The DGS report this year was from the ASA Committee on the Status of Racial and Ethnic Minorities in Sociology. I was again impressed by the way our department embraces and exemplifies diversity in a healthy, collaborative community-minded environment.

From the Graduate Student Under Represented Minority survey:

Grad School to Faculty – career paths for Underrepresented members
How does physical and mental health among minority students and faculty impact their career paths? Too many students and faculty of color are dying young. Second tier publications from minority faculty include a lot of titles about marginalization and troubled journeys. What are the characteristics of mentoring that advance the career path of URM grad students into faculty roles? Support for URM students must include building cultural and institutional capital.

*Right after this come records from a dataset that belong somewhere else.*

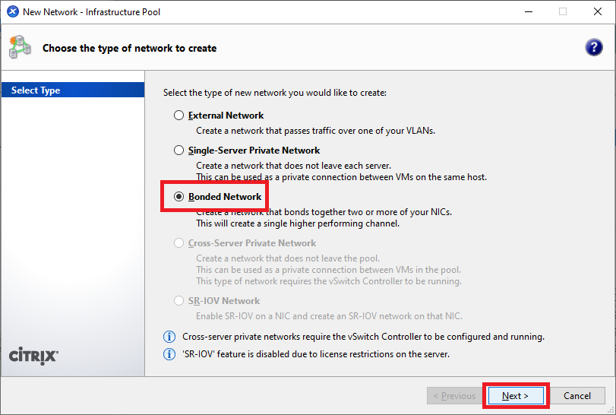This screenshot has height=415, width=616.
Task: Click Cross-Server Private Network radio button
Action: 178,243
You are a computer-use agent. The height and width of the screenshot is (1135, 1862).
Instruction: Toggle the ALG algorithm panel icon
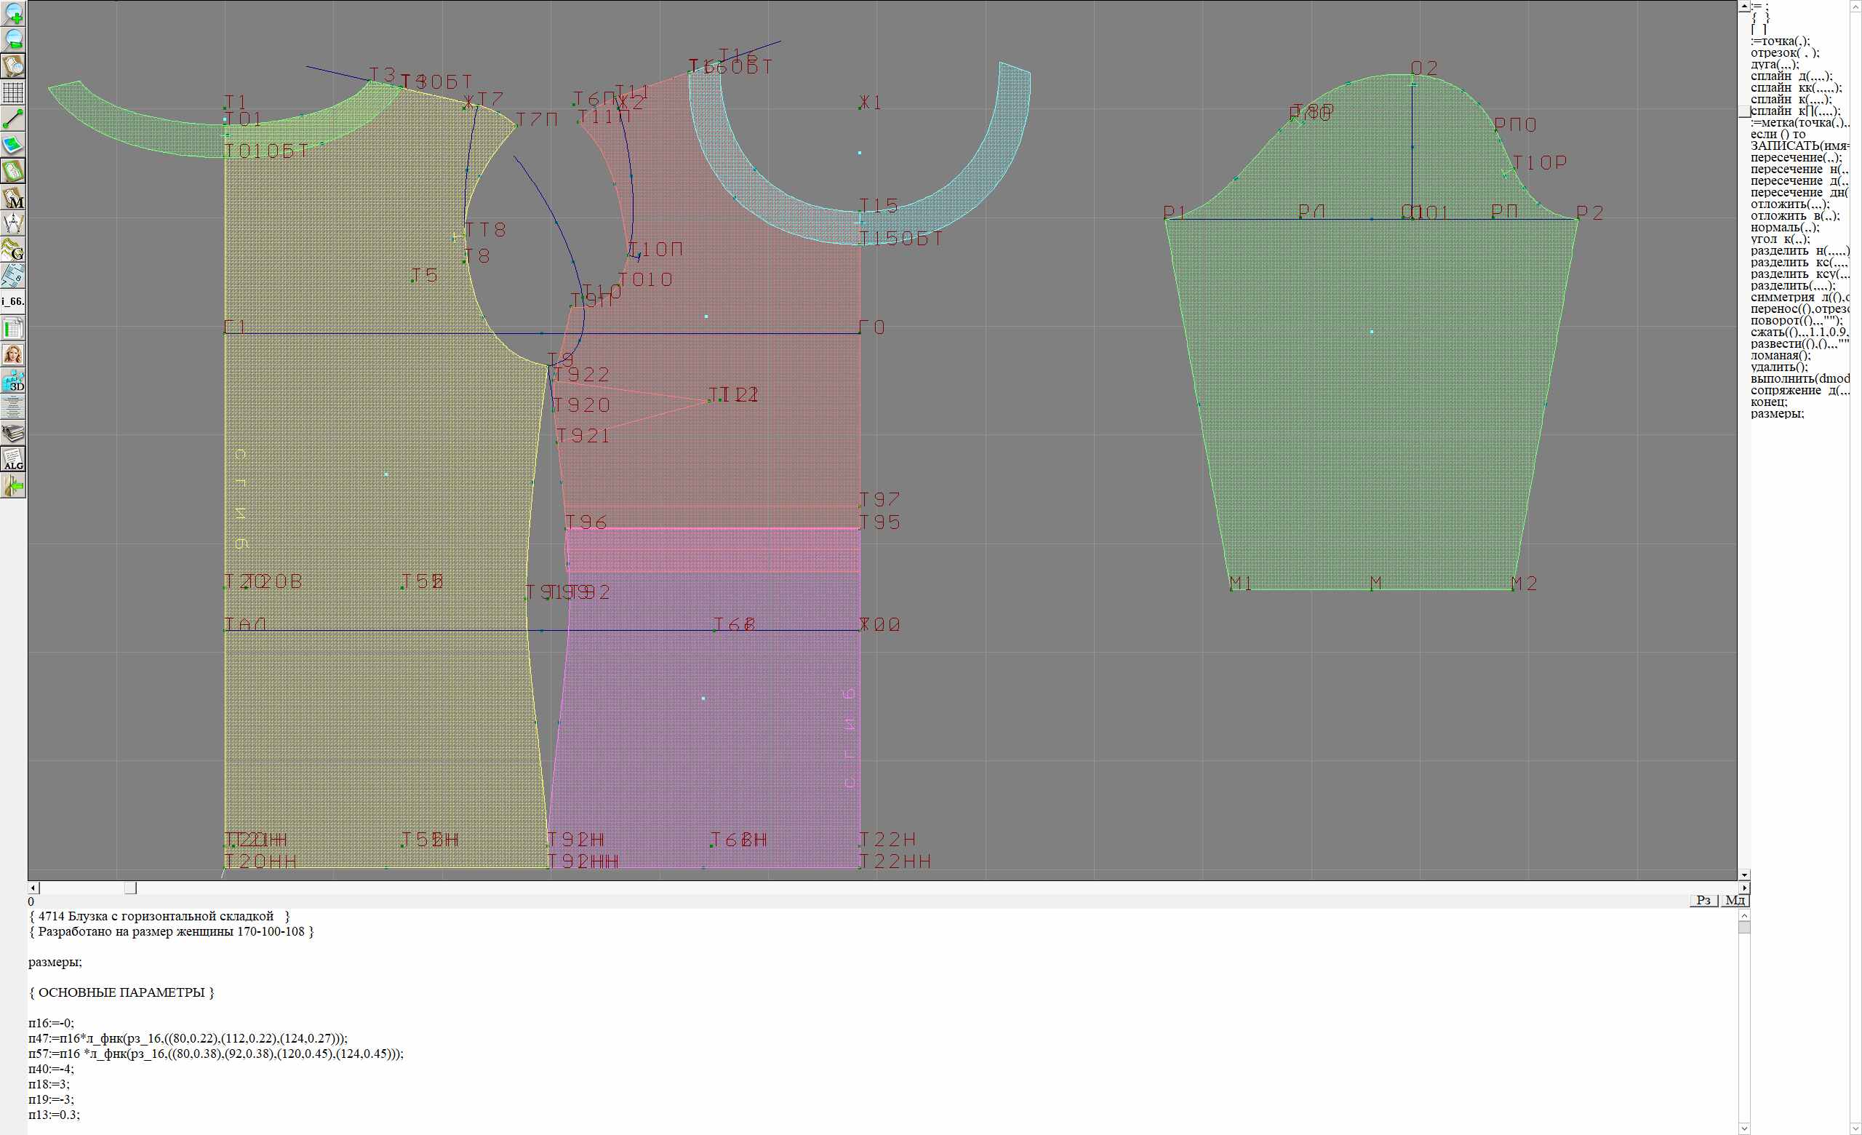tap(14, 459)

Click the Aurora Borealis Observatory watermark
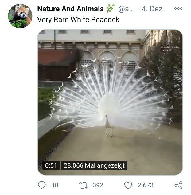click(170, 49)
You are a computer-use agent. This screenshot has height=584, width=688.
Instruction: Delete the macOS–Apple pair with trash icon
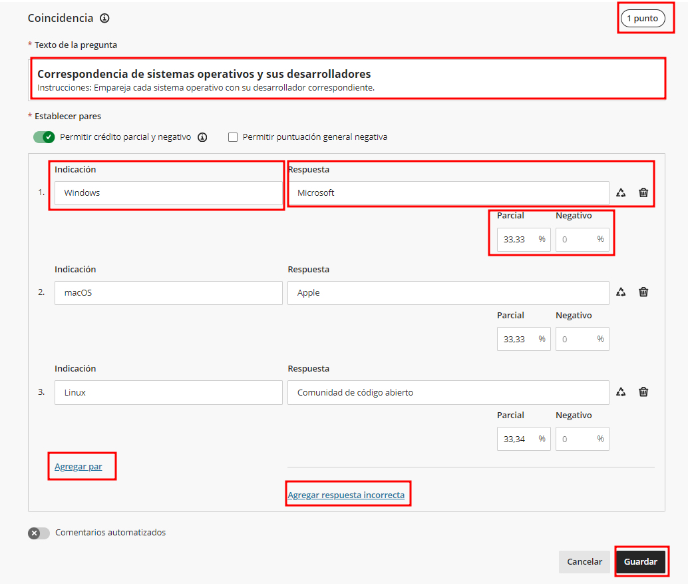[x=643, y=292]
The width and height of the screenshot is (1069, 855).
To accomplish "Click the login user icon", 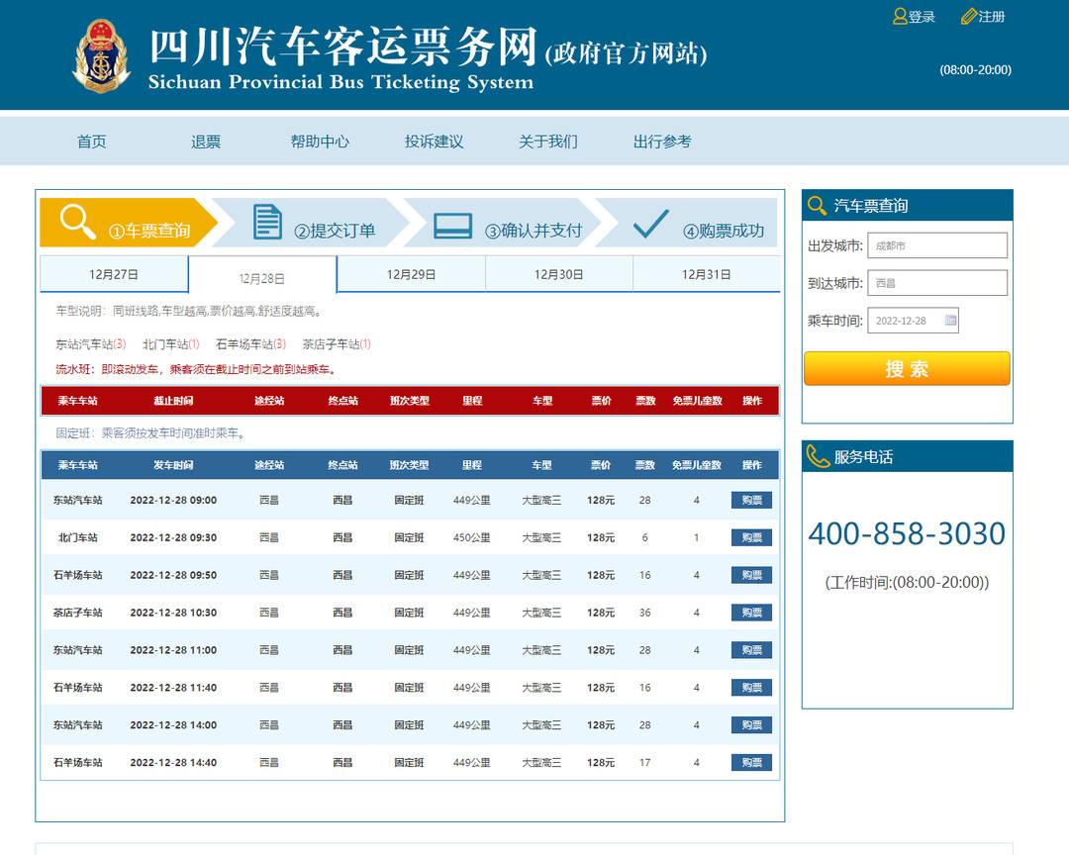I will [899, 17].
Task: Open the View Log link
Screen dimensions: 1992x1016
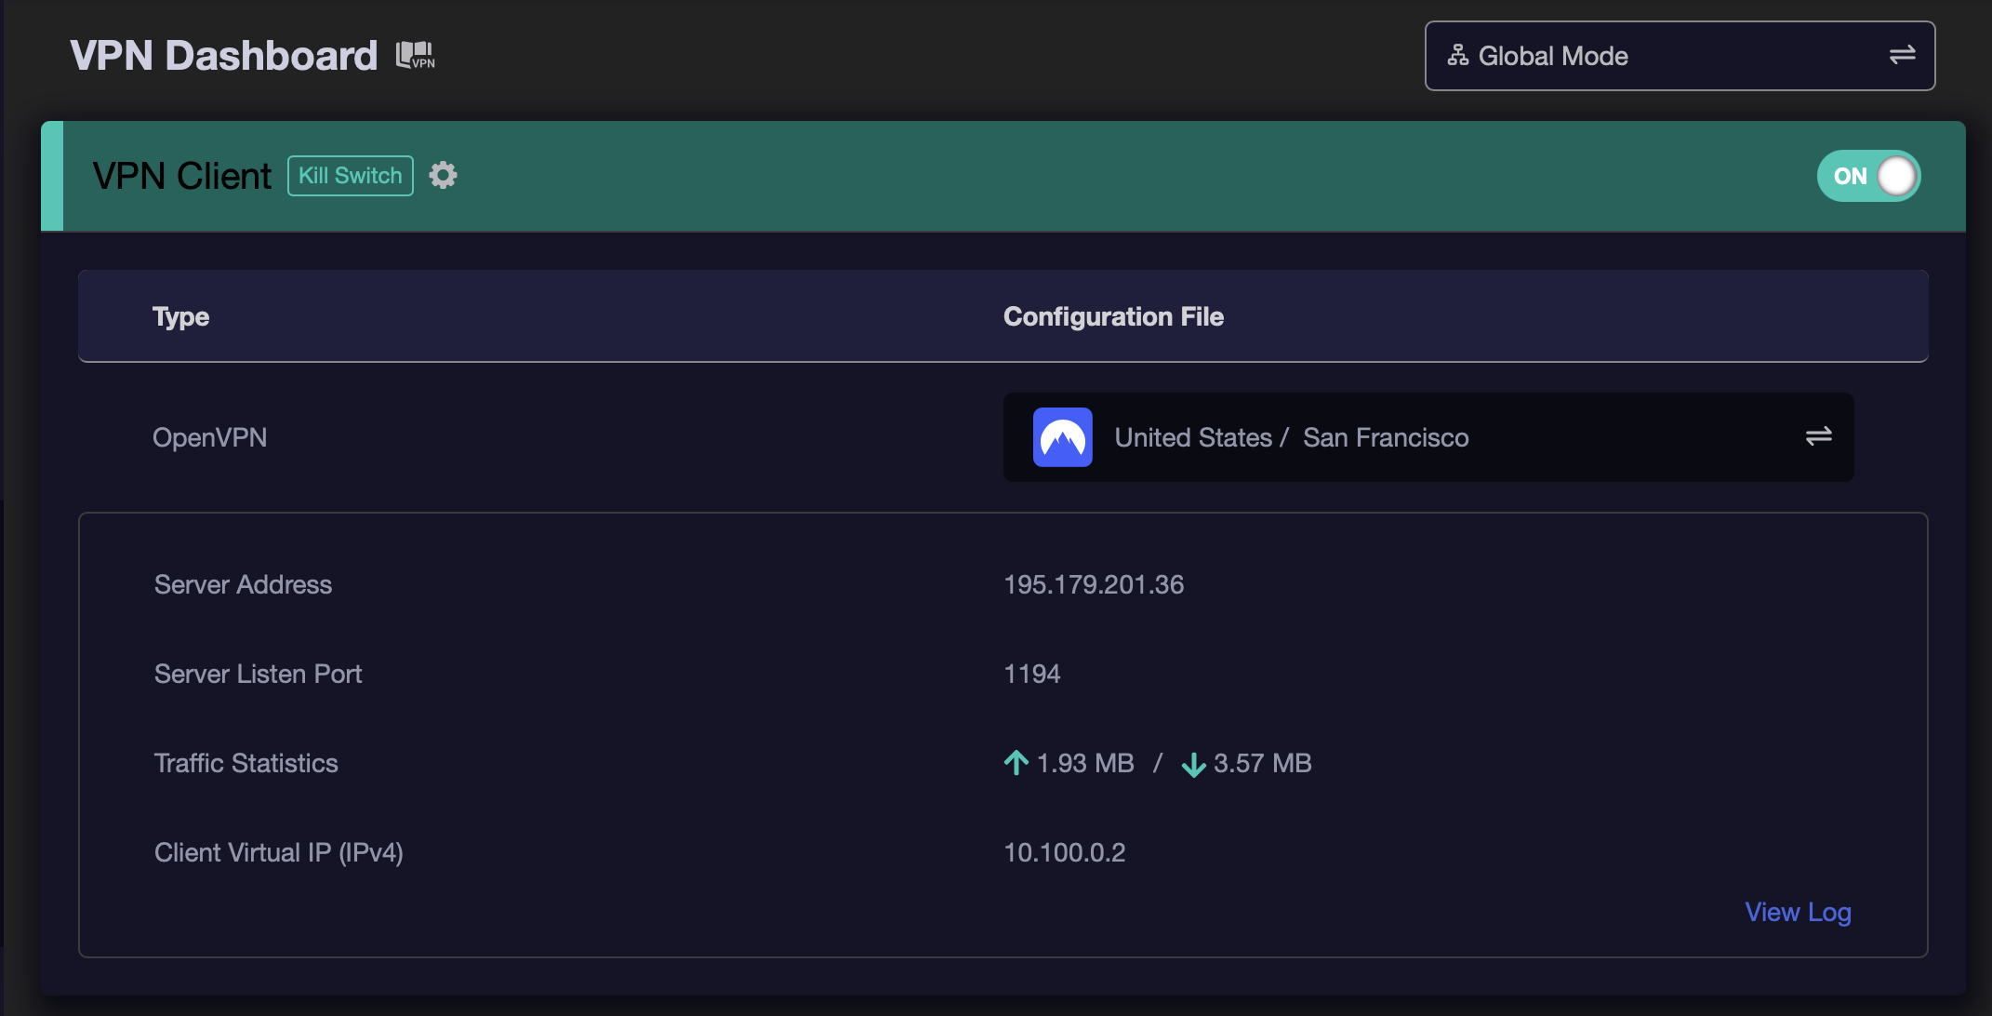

URM students want to give a different lens to social problems. Students reported that the university did not value what they wanted to study. This was portrayed as having to fight for what they wanted to do. The framing was “we’re supportive” but nothing was done to further their research goals. Core committee members told one person to avoid controversial issues. Mentoring should include learning about health disparities, equity issues and language issues as well as gender and sexual minority perspectives.

What worked best was when students found the opportunity to learn the language of context, to conceptualize social change in a way that was understood by the academe. Supporting intellectual needs was found to be as important as funding and other forms of support. More focused support for the development of social and cultural capital, knowing how to ask questions, for instance is recommended. First generation students often don’t have the background or the desire to leave their cultural enclave. Discomfort must be acknowledged and assisted, class differences should be considered and thoughtful responses offered. Giving future faculty an understanding about how academia works, the dynamics of the academy is vital. Mentors who praise their students in front of their peers offer a boon to anyone on the market. Being merciless with insistence on the quality of writing while communicating that you care is also vital.

Positive experiences improve confidence and give a sense of belonging. Mentors can provide buffers to micro aggressions and perceptions of URM students as undeserving of “special” consideration:
• Provide practical skills for writing, analysis, grant-writing and collaboration techniques.
• Provide dominant cultural capital including: how to act and how not to act; what to expect; formal and informal rules of the academy and how to negotiate comments of racism, elitism, sexism and ethnocentrism.
• Reveal the supports, processes and dominant culture “inside scoop” that leads to success in the academy.
• Respect and support for diversity of thought and scholarship. The values and perspectives of new members of the academy must be incorporated.

SREM reported grad student advice to programs:
• Listen to minority student voices – groups should meet with faculty to convey feelings
• Peer mentoring – other students providing social support
• Funding Support – systematic support for students with fellowships and research
• Better communication among various departmental constituents
• Faculty should publish with their students
• Adjusting and accounting for socioeconomic /cultural backgrounds
• More support for peer networks
• Inadequate race scholarship, need more courses on race theory
• Have a graduate student annual conference in which graduate students present their work.

While the graduate student survey addresses URM specific issues, most of the mentoring suggestions apply to all graduate students. I am heartened by the Sociology department’s dedication to furthering the scholarship and well being of its graduate students and look forward to collaborating with all of you to ensure our quality of life here at UT Austin remains superb.